Grief

photo by Sylvia

I looked for you at the grocery store – in the soup aisle, in the bread area of the bakery, by the colorful and confusing boxes of pop, but I didn’t see you anywhere. I noticed there were no small containers of Turner’s whole milk and I knew you’d be disappointed. I remembered, as I passed the frigid butter boxes, that you had about 5 expired boxes of Land ’O Lakes butter in your refrigerator when I cleaned it out two months ago. It was the salted butter, that’s the one we like best. 

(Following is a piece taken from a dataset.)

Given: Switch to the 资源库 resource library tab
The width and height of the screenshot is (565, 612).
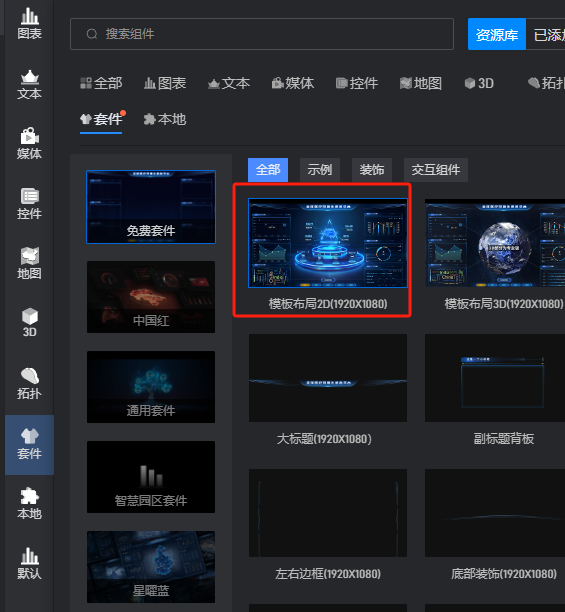Looking at the screenshot, I should click(x=497, y=34).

I always park close to the store, so the walk is easier for us. I’ve been to the store three times since you died and the first two times I parked in the same place where we always park. Today, I parked in a different spot, across the street and on a different side of the store. I wish I could say that I laughed at myself when I couldn’t find my car after shopping. My ironic confusion only made me feel more exhausted. 

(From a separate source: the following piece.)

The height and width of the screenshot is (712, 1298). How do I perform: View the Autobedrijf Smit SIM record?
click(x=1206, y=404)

On New Year’s Eve, I listened to some of your messages on my phone. On one day in July, there were 11 messages from you which range from sweet to cruelly delusional. Contrary to the expected reaction, I sit completely dry-eyed and listen to your voice – even the angry messages bring me a familiar sort of peace.  

I look for you at your house, expecting to see you in the kitchen, in the hallway, in the sun room. I sit quietly on the couch and fix the blanket and the pillows when I leave, because I know how you like them to be neat and straight. 

The world continues on its path forward. People are out shoveling snow and I see a dog playing with young kids like something out of a Hallmark movie or an insurance commercial. My life is forever altered marking a “before” and an “after”, but life in general continues without missing a single beat. This is simultaneously devastating and comforting. 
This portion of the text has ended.